**Página:**
Quando, nos anos 20 do século XX, se descobriu um analfabeto que
vivia isolado num recanto obscuro de um fiorde da Noruega, o escândalo foi tal
que o Governo se demitiu. Eis por que preconizo uma campanha a nível nacional de
alfabetização de adultos. Admito que não se incomode quem já esteja acamado,
mas sugiro, isso sim, que o IEFP forme alfabetizadores que passem a actuar a
nível autárquico, Misericórdias, etc. Os idosos não são negligenciáveis e é
nossa obrigação pôr um ponto final no desprezo (intelectual) a que as elites
nacionais quase sempre votaram hordas sucessivas de «servos das glebas».
No que se refere ao ensino obrigatório (12º ano de escolaridade),
é maioritário e legalmente inconsequente o incumprimento dessa obrigação. A
banalidade está no abandono escolar precoce. Porquê? Creio que por duas razões
principais e algumas, outras, secundárias. As principais são a mândria
intelectual e a chatice dos programas; as secundárias são todas as outras.
(Entre irmãos e primos direitos, éramos
21 dos quais apenas 4 concluímos o ensino secundário o que hoje corresponde ao
ensino obrigatório, mas, destes, apenas um se licenciou com curso superior. E
não foi por razões económicas).

**Dados de localização em capturas de ecrã e documentos:**
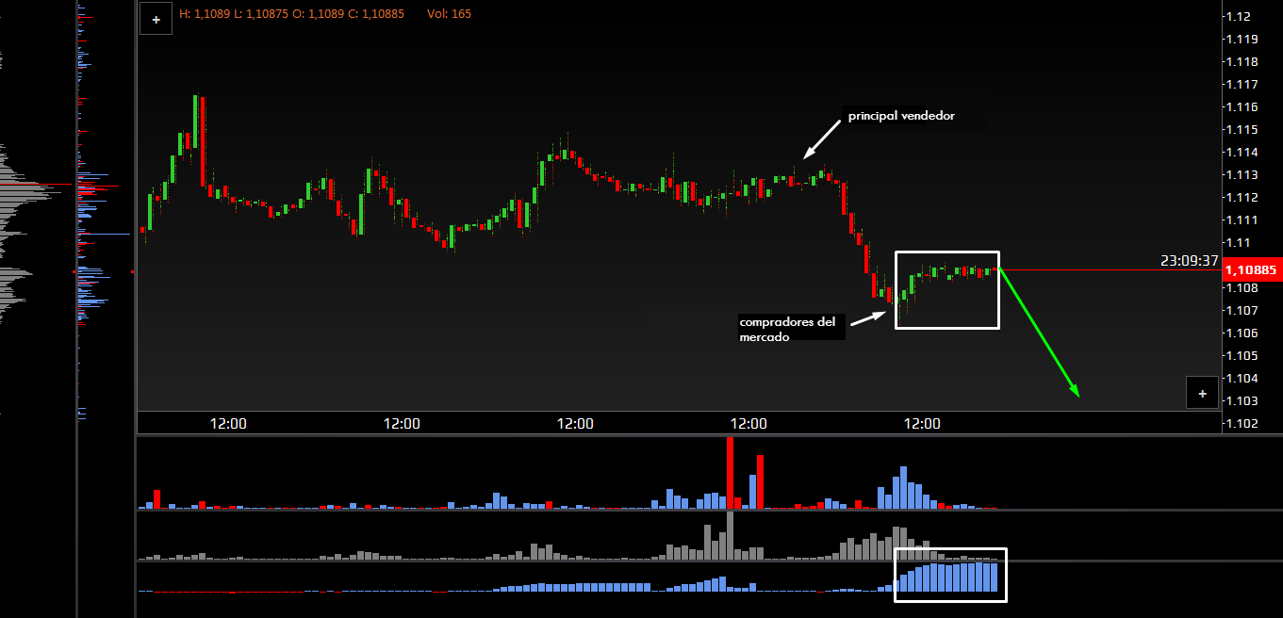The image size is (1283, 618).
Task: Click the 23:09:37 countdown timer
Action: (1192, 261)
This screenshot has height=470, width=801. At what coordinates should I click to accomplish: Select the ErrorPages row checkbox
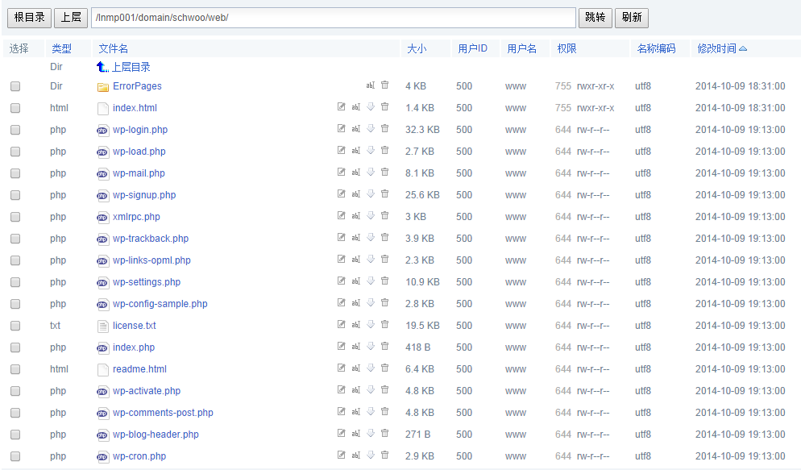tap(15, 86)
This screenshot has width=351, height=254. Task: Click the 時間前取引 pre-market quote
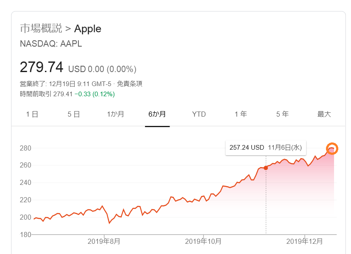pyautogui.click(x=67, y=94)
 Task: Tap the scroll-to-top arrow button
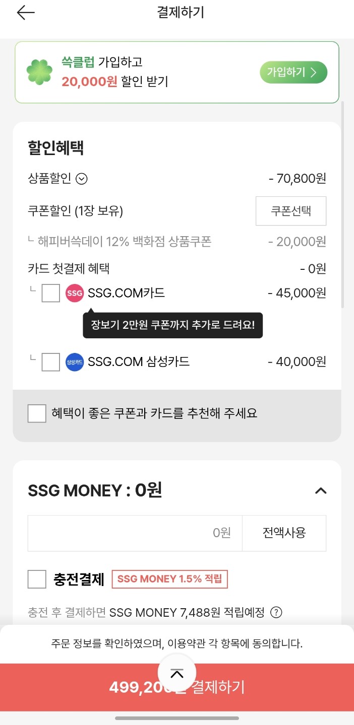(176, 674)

**Tarefas pedidas:**
• A. Responda a estas perguntas sobre o texto da alfabetização:
(i) Em que país foi descoberto o analfabeto nos anos 20 do século XX?
(ii) Quais são as duas razões principais que o texto aponta para o abandono escolar precoce?
(iii) Quantos eram, entre irmãos e primos direitos, e quantos concluíram o ensino secundário?
• B. Reproduza sem qualquer alteração a parte dos registos que começa na linha que contém "This screenshot has width=351, height=254." e vai até ao fim dos registos, com as duas pontas incluídas. Deixe as imagens fora da resposta.
O texto e os registos são materiais separados, sem ligação entre si.

**Respostas esperadas:**
• A.
(i) Na Noruega.
(ii) A mândria intelectual e a chatice dos programas.
(iii) Eram 21, e apenas 4 concluíram o ensino secundário.

• B.
This screenshot has width=351, height=254. Task: Click the 時間前取引 pre-market quote
pyautogui.click(x=67, y=94)
 Task: Tap the scroll-to-top arrow button
(176, 674)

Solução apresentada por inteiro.